An Open Letter to Mr Daunt

Dear Mr Daunt
For a while now I have been musing on what it is that makes a person a 'reader'. I have watched as government schemes to encourage reading have come and gone, even been a small part of some of their campaigns, but always somewhat discouraged by their thinking.
The only conclusion that I can come to is that what makes readers out of people is good stories. Yes, you have to learn to uncrack the code of the alphabet, but once you have that trick what you need is stories. Stories that have the power to transport across time, to different lands. Stories that catch you up tight in their alphabet nets and hold you until the world around you falls away and you become a part of the pages.
These come from writers, and from painters, through pictures books that catch at the hearts of children to novels that dash and rage at the souls of adults.
Like you I believe in the power of the book to continue through these changing times. But I would ask you this. Please will you support us authors in what we do by paying a fair price for our work. Do not demand the 50 and 60% discounts from our publishers that push down our royalties so far that we cannot make a living from our drawing and dreaming. Help us to inspire new generations into the love of books.
So very many writers find that they have to work at other jobs in order to make a living. This is not wrong, for if we lock ourselves away in our towers made only of words then where will we find the inspiration and the empathy that we require to feed our souls. But I ask only this, a fair wage.
Thank you.

Other thoughts on what makes our children into readers:
1. Example. If your children see you reading then they will see this as a worthwhile activity and become curious to discover what the pleasure is that you find between the pages of a book.
2. Sharing. So many people will sit and watch a film together but few these days will sit together and share the pages from a book. As our children grow older we forget that we can still read books together.

More thoughts on how to make readers out of our children are welcome through comments.


  1. Absolutely, a fair wage is the least you should have in payment for weaving stories and painting dreams.

    I think my mother reading to my sister and me when we were tiny definitely made readers of both of us.

    I do wish that my husband enjoyed reading...I would love for us both to sit together reading our books, or reading aloud and discussing. His mother is not a reader in any regard, which leads me right back to the belief that mother's interest in books is a gift to the child.

  2. A very good and thought-provoking post, Jackie.Thankyou.
    I think you know that I picked up the reading trick when I was 4 and spent the next 60 years passing on that love. (Well, I hope so!)
    Far too many many people with political clout see writers/illustrators as rich party-goers. It is not always the case!

  3. I could not agree with you more Jackie.

    Bring back the Net Book Agreement! Before it's demise we had small, independent bookshops who could compete with the bulk buyers. Small publishers could make a living and so could writers and illustrators, advances were modest but workable, consumers got more choice.

  4. Oh Jackie, a post after my own heart. The demise of the net book agreement went down the wrong route.
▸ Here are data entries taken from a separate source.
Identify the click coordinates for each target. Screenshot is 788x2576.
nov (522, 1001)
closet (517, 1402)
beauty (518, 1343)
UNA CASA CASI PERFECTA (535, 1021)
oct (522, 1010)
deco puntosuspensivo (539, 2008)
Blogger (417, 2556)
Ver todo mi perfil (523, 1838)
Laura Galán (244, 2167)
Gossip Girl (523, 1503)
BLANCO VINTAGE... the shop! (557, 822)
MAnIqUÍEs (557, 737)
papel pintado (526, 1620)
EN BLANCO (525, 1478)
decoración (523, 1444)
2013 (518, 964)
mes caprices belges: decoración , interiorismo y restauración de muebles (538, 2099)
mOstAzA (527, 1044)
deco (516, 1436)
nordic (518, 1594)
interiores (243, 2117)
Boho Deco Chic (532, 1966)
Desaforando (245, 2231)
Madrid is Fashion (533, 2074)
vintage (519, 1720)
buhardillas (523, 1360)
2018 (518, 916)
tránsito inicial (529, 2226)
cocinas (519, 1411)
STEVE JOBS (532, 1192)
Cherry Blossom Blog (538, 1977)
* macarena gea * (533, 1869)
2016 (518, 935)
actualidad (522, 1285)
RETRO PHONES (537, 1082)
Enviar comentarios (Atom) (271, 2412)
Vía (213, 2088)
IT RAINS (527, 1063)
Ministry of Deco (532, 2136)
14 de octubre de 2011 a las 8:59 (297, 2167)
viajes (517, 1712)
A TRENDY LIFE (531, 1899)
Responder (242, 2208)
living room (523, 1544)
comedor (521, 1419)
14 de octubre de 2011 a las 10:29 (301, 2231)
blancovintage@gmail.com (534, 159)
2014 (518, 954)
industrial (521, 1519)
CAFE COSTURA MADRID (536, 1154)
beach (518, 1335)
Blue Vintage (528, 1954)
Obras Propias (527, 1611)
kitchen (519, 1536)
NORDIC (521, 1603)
The book trade is one of the few places where they discount on cover price, rather than pricing at Publisher and then the mark up is up to the bookseller.
    As a teacher I know how valuable stories are. In my classroom I turn out the lights, shut the blinds and ask them to put their heads on the desks. Story time is then read with me walking the room, using sound effects and badly accented voices (not a good actor, me). If I get it right they are spellbound. Christmas Carol was a favourite last year.
    As for home, bedtime is mandatory stories. We have daddy books and mum books (dad does better voices).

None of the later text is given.